Şişmanlığın tedavisi için genelgeçer bir reçete yoktur. Aşırı kilolu her kişi yapısına ve yaşama biçimine göre belirlenmiş bir beslenme programı uygulamalıdır.
Bu bölümde kilo kaybını kolaylaştıran ve özellikle de yeniden kilo alınmasını önleyen etkenlere yer vereceğiz. Bunlar basit gibi görünmekle birlikte hiç de azımsanmayacak bir önem taşımaktadır.
• Öğünleri zaman ve miktar bakımından düzenli kılmak - Zayıflatıcı beslenme programında asla yapılmaması gereken en önemli hata, hastanın acıkmasına neden olmaktır. Zayıflatıcı beslenmenin bazı kısıtlamalar getirmesi doğaldır. Ama bu yalnızca besinlerin seçimiyle ilgilidir. Alınan besin miktarında ve özellikle de öğün sayısında kısıtlama gerekmez.
Üstelik şişman kişinin zayıflaması için öğünleri “atlamaması” gerektiğini ısrarla belirtmek ilginç gelebilir. Çünkü zayıflamak için genellikle en kolay yolun öğünleri atlamak ya da geçiştirmek olduğu sanılır. Zayıflatıcı beslenme programında ise belirlenen günlük gıdaların beş öğüne bölünmesi önerilir. Ek iki öğünden biri öğleye, öbürü akşama doğru yenir.
Başlarda ek öğünlere alışmak önemli bir sorun oluşturabilir. Ama bir bardak süt, bir katı yumurta, bir parça soğuk tavuk eti ya da yağsız peynir sonraki öğüne açlık çekmeden ulaşılmasını sağlayabilir. Aç kalmanın yaratacağı ruhsal gerilimden kaçınmak, acıkmadan yemeğe oturmak bir çok sorunu kökten çözer.

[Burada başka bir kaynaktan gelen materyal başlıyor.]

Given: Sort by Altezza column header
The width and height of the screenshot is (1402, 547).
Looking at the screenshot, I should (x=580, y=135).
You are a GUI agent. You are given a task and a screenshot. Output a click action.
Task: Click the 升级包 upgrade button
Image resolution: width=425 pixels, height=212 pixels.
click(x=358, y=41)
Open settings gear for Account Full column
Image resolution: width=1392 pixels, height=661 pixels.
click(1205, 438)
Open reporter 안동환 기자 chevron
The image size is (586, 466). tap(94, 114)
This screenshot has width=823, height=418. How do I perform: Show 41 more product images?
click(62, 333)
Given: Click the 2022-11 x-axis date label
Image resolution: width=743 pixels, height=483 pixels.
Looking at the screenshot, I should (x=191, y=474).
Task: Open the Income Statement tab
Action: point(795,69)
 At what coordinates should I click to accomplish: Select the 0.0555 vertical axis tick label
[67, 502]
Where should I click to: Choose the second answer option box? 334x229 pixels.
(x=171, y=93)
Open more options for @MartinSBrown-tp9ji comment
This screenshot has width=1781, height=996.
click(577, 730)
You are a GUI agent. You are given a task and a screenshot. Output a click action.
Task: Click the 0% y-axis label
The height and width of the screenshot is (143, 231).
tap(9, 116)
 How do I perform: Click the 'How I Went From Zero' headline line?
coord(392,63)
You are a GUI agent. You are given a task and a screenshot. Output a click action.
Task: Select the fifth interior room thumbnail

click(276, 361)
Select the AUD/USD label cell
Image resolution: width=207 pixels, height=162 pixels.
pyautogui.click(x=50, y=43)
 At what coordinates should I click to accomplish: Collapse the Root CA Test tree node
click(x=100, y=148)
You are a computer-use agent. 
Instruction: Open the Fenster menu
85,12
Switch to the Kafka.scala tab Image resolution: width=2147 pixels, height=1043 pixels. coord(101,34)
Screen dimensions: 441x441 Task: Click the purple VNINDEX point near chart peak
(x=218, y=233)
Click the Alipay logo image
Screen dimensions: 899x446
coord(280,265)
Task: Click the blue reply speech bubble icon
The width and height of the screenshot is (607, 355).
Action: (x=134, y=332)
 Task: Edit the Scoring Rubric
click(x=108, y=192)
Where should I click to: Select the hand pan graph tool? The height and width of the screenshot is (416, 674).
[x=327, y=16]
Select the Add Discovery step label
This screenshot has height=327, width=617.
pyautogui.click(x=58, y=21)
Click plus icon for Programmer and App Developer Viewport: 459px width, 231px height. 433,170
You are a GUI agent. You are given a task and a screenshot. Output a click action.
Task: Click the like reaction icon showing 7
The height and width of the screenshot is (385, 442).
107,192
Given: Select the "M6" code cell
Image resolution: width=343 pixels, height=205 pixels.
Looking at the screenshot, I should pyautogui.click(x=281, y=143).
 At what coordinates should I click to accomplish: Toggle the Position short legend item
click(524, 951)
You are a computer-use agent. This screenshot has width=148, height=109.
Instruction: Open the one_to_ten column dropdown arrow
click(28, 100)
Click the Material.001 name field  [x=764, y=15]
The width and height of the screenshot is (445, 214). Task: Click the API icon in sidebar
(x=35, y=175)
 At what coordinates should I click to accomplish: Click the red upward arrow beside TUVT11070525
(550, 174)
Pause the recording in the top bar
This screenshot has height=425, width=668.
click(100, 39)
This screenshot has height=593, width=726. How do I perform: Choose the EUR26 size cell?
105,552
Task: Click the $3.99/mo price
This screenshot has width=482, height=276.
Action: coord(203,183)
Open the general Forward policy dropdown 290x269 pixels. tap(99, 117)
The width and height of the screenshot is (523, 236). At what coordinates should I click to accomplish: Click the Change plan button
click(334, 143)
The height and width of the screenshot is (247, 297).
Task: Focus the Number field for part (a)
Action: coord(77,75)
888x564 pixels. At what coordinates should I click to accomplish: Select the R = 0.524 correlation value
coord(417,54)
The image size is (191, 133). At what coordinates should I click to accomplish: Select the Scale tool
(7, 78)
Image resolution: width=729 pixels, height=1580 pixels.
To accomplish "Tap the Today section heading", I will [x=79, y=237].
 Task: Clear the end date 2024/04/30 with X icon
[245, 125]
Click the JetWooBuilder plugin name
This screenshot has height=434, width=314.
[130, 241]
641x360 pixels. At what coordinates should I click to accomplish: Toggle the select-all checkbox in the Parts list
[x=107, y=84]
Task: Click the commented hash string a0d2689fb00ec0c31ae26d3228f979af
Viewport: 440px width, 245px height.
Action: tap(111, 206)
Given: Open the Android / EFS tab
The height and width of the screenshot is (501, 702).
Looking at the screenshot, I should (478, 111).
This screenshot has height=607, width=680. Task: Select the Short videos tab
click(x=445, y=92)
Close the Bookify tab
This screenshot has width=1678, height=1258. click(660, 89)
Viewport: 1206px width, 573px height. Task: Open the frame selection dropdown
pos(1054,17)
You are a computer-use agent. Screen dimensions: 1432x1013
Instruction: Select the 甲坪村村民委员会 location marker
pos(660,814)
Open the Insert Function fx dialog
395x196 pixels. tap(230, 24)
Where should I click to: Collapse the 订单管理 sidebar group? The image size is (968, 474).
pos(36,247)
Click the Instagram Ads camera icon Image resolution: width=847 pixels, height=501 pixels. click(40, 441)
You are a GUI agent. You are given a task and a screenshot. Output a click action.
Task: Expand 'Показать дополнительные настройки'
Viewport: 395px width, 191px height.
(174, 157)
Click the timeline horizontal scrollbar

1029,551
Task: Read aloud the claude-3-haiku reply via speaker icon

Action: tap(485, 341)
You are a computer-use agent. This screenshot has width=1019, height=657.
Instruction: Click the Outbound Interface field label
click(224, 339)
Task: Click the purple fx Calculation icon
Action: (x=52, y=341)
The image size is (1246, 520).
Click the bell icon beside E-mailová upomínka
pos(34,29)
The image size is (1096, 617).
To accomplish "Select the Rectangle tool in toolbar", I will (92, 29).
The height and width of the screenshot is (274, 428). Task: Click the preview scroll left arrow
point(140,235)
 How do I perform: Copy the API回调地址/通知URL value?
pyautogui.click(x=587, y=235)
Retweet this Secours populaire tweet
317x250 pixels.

Çelişkili görünse bile iştah kesici en önemli araç yemeğin kendisidir. Sonuç olarak birkaç öğünü atlamak, özellikle de sabah kahvaltısını geçiştirmek kesinlikle yararsızdır.
• Yavaş yemek ve iyice çiğnemek-Yemekleri hızlı yemek sindirim sorunlarına yol açmakla kalmaz, iyi çiğnenmeden yutulan büyük lokmalarla aşırı beslenmeden yeterli doygunluk sağlanamaz. Ayrıca sofrada bulunanlardan önce yemeğin bitirilmesi ikinci kez yemek alma, ekmek yeme ya da bardağı yeniden doldurma eğilimini körükler.